There are a growing number of critics who don’t believe that the government’s actions will be aggressive enough to slow down the foreclosure spiral. They point to the original goal of helping five million homeowners refinance their mortgages, with less than 80,000 applications take to date. The record low mortgage rates that the market has benefitted from this year has been an asset to helping home owners refinance their mortgages who have equity or elect to refinance into an FHA mortgage loan, but homeowners who don’t qualify for a conventional loan and are turning to the MHA programs have reported numerous stumbling blocks with their lenders and servicers. The challenge is a homeowner who is upside down, must work in conjunction with their lender and either Fannie Mae or Freddie Mac to help refinance their mortgage. The process which is taking upwards of ninety days is failing to provide the relief to homeowners who need help the most, during one of the worst economic periods.

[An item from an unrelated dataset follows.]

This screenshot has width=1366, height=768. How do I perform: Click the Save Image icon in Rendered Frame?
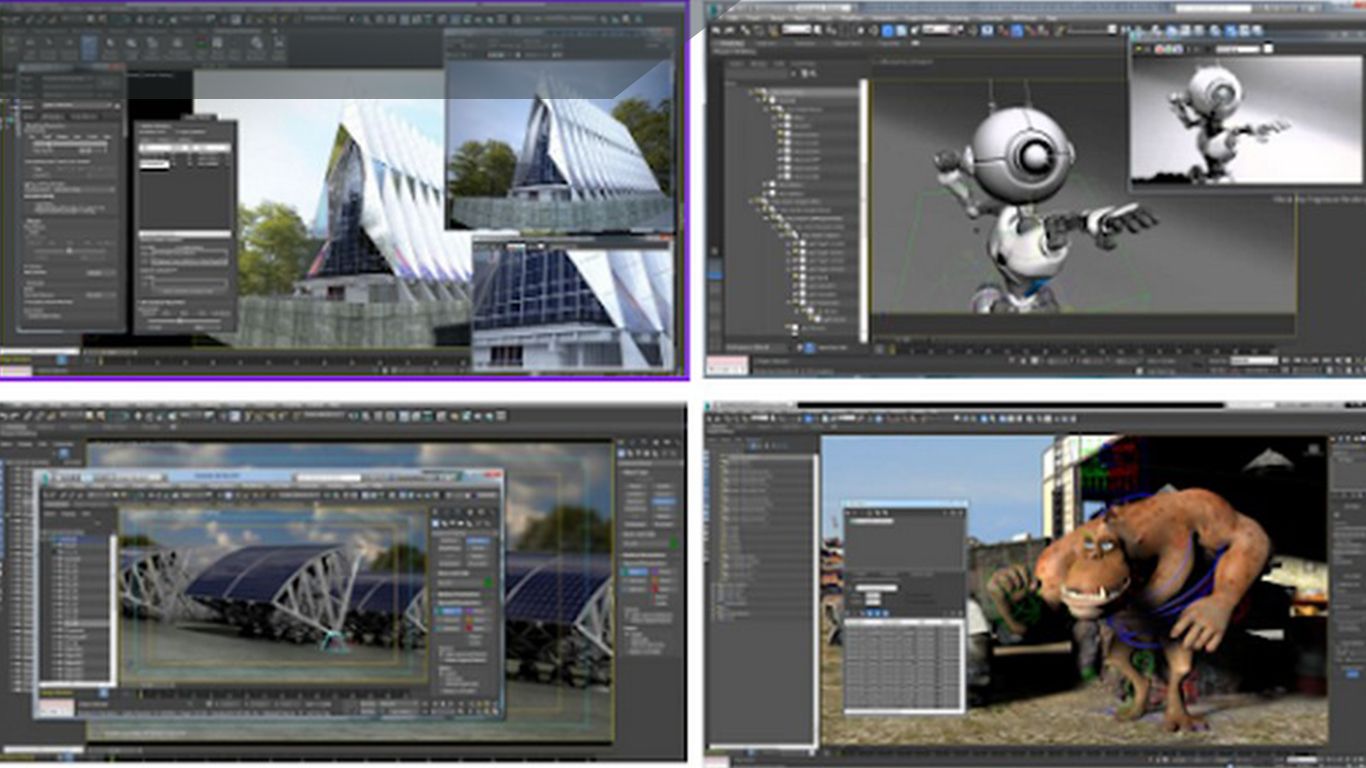click(x=1138, y=49)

The major complaint with the governments approach is that it does nothing to address the balance of current mortgage loans. Altering or reducing the principle balance of a mortgage is likely the surest way to help stabilize the housing market. Home owners have increasingly decided to simply walk away from their homes, rationalizing the damage they will do to their credit is a better decision than paying back a mortgage balance that is forty to eighty percent higher than their homes current value. Historically, homes appreciate between two to five percent, and a consumer can generally restore their credit in 3-5 years, figuring they are better off financially with ruined credit but out from under a mortgage on a property that could take ten years or longer to reach breakeven on. Without addressing principle balance reductions, there is little reason to believe the latest government actions will have any meaningful impact at reducing foreclosures this year.